EXTRAIT DU DOCUMENT

------------------------------------------------

Donc commence déjà par travailler sur un vrai éditeur de texte, voir tous les sujets déjà abordés sur ce forum


----------



## pascalady971 (21 Mars 2009)

Essaie ça:

http://tuppis.com/smultron/


----------



## trodat (21 Mars 2009)

Petite parenthèse
C'est quoi ton cours*? car pour faire du code html propre, il faut écrire les noms de balises en minuscules*: <body> <title> et non pas <BODY> <TITLE>.


----------



## pascalformac (21 Mars 2009)

Textwrangler est pas mal aussi dans le genre tout aussi gratuit que smultron

et si c'est pour faire un site il y a encore d'autres outils


----------



## Rez2a (21 Mars 2009)

Salut,
ouvre ton fichier html dans TextEdit, et tu fais Shift+Cmd+T (c'est le raccourci pour Format -> Convertir au format Texte).
Enregistre à nouveau ton fichier et renomme-le en html, ça devrait passer.

Autre solution : dans les préférences de TextEdit, onglet Nouveau Document, sélectionne "Format Texte" au lieu de "Format RTF" ; lorsque tu relanceras TextEdit pour créer un nouveau document, il sera directement au format texte et tu n'auras plus besoin de le convertir.

Sinon en effet tu n'as pas besoin d'écrire les balises en majuscule, mais bon il me semble pas que ça change quoi que ce soit, c'est pas du code "sale" pour autant, ça peut aider certains à se repérer dans les balises lorsqu'on n'utilise pas d'éditeur HTML spécifique...


----------



## Lapin Masqué (21 Mars 2009)

Pour les majuscules elles ne sont obligatoire nulle part.
Par contre les balises doivent être en minuscule pour être correctes en XHTML (règle provenant de l'XML).


----------



## Anonyme (21 Mars 2009)

Et puis comme indiqué plus haut un éditeur aura la coloration syntaxique et plein d'autres avatages. Si tu veux vraiment te mettre au code _à la main_ je te conseile ce tutoriel pour débutants.


----------



## gillesrebeyrotte (22 Mars 2009)

Merci les gars ; c'était enregistrer en format texte puis mettre en .html qui me manquait. A +, j'aurais sans doute encore besoin de vous.


----------



## gillesrebeyrotte (22 Mars 2009)

Je cherche à apprendre à faire un site moi même pour garder la possibilité d'intervention quand je veux sur le contenu. Je pensais d'abord faire appel à une base qui permet de faire son site en ligne cms wordsoft). 
http://www.worldsoft.fr
Mais la mise en page est trop limitée et un peu lourde pour ce que je veux faire et notemment de pouvoir automatiser l'envoi d'ebook après paiement.
Si il y a mieux ou plus simple que de partir à la base en apprenant le htlm, je suis tout ouie et ouvert à tout conseil avisé. Je répète, tout ça, c'est encore du chinois pour moi!!


----------



## Rez2a (22 Mars 2009)

Tout dépend du genre de site que tu veux faire !

------------------------------------------------

ENTRÉES DE DONNÉES
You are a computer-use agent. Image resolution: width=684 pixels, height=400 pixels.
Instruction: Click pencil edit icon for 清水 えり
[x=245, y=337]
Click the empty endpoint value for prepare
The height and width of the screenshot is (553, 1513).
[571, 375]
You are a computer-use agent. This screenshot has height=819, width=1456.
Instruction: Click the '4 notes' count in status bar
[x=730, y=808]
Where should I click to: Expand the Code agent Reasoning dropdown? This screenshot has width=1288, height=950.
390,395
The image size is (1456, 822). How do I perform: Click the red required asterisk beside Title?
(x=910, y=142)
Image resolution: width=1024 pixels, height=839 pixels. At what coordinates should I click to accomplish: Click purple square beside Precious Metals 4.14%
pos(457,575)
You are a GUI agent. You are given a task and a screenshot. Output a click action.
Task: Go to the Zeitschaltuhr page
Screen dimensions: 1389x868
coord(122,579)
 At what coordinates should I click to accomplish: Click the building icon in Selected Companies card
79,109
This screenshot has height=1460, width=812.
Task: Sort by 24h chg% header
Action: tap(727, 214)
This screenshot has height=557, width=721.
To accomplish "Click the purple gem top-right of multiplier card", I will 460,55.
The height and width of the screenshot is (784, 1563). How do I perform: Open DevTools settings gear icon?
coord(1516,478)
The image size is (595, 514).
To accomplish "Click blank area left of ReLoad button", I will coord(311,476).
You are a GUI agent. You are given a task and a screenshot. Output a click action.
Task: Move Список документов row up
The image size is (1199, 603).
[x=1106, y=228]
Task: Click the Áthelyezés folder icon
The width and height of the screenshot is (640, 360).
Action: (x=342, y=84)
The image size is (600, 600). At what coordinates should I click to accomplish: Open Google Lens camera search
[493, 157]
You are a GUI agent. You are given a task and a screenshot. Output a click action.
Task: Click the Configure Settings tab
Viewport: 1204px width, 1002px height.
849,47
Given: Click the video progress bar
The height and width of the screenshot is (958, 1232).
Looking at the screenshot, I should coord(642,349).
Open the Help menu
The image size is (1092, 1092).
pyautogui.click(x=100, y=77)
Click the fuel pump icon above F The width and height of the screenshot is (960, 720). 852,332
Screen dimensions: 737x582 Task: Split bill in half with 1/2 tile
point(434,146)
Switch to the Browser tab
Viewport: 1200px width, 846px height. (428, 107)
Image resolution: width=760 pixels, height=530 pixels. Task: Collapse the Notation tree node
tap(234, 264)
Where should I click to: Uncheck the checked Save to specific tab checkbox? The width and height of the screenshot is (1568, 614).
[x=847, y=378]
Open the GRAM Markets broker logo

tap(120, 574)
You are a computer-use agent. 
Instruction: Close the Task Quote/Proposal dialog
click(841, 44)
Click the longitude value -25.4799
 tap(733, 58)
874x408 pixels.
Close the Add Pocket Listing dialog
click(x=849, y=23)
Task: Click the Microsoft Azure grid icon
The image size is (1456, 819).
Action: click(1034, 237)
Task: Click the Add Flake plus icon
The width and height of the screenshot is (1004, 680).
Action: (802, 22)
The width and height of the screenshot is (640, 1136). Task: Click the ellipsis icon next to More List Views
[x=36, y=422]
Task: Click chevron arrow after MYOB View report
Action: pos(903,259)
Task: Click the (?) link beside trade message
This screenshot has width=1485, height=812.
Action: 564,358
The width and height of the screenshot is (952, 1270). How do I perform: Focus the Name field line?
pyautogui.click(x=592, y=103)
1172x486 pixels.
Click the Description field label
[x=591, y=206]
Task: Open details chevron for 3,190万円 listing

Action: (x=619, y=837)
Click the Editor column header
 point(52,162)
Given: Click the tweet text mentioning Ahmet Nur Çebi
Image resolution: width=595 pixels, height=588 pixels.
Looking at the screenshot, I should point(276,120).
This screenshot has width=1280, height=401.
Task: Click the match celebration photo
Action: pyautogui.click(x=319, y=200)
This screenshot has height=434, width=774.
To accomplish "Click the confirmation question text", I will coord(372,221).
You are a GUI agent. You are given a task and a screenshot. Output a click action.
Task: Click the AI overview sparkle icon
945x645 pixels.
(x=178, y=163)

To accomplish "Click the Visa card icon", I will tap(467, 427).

------------------------------------------------

PARTIES DE L'EXERCICE
**A)** Reproduisez à l'identique le passage de la discussion sur le code HTML qui s'ouvre sur les mots contenant « et si c'est » et se clôt sur « de le convertir. ».
**B)** Reprenez la discussion sur le code HTML après sa dernière phrase et poursuivez-la.
Le matériel forme un ensemble à part, distinct de la discussion sur le code HTML.

LES RÉPONSES
**A)**
et si c'est pour faire un site il y a encore d'autres outils


----------



## Rez2a (21 Mars 2009)

Salut,
ouvre ton fichier html dans TextEdit, et tu fais Shift+Cmd+T (c'est le raccourci pour Format -> Convertir au format Texte).
Enregistre à nouveau ton fichier et renomme-le en html, ça devrait passer.

Autre solution : dans les préférences de TextEdit, onglet Nouveau Document, sélectionne "Format Texte" au lieu de "Format RTF" ; lorsque tu relanceras TextEdit pour créer un nouveau document, il sera directement au format texte et tu n'auras plus besoin de le convertir.

**B)**
Le problème, c'est que si le HTML n'est pas ce qu'il y a de plus compliqué à apprendre, dès qu'on veut faire un site un peu dynamique il faut se mettre au PHP, ce qui est déjà un peu plus complexe ; et pour moi, le PHP ça va souvent avec du MySQL (base de données), ce qui rajoute encore un truc à connaître.
Et je ne parle pas de l'AJAX qui est très en vogue en ce moment... bref, je suis partisan de la création de sites en partant de zéro, mais j'avoue qu'il faut quand même en connaître un rayon pour obtenir quelque chose de concurrentiel face aux CMS.

Après, si tu veux seulement faire un site du genre blog ou publication de photos, tu peux très bien te servir d'iWeb par exemple, les modèles sont très jolis, c'est largement suffisant et ça te fera gagner beaucoup de temps.

Mais je répète, si tu veux un site "complet" en partant de rien, il va sûrement falloir connaître au minimum HTML, XML, CSS, PHP, MySQL... les sites qui se limitaient au HTML simple, c'était la grande époque il y a 10 ans. 

PS: ton sujet obtiendrait des réponses de gens beaucoup plus compétents que moi si il était dans la section "Développement Web".


----------



## Lapin Masqué (22 Mars 2009)

En vérité il y a de tout pour tous les goûts.

Mais sache qu'en webdesign, si tu veux une grande flexibilité et quelque chose de très proche de ce que tu as en tête tu n'as que deux moyens : faire appel à des gens dont c'est le métier, ou apprendre et essayer de le faire toi même. Sachant que généralement (car il y a aussi des bras cassés qui vendent leurs services) la seconde solution sera moins bonne que la première. (Si tu fais appel à un maçon pour bâtir un mur il y a de fortes chances qu'il y arrive mieux que toi)

Après tu peux décider de ne pas mettre les mains dans le cambouis (ce qui est compréhensible) tu vas devoir faire des compromis.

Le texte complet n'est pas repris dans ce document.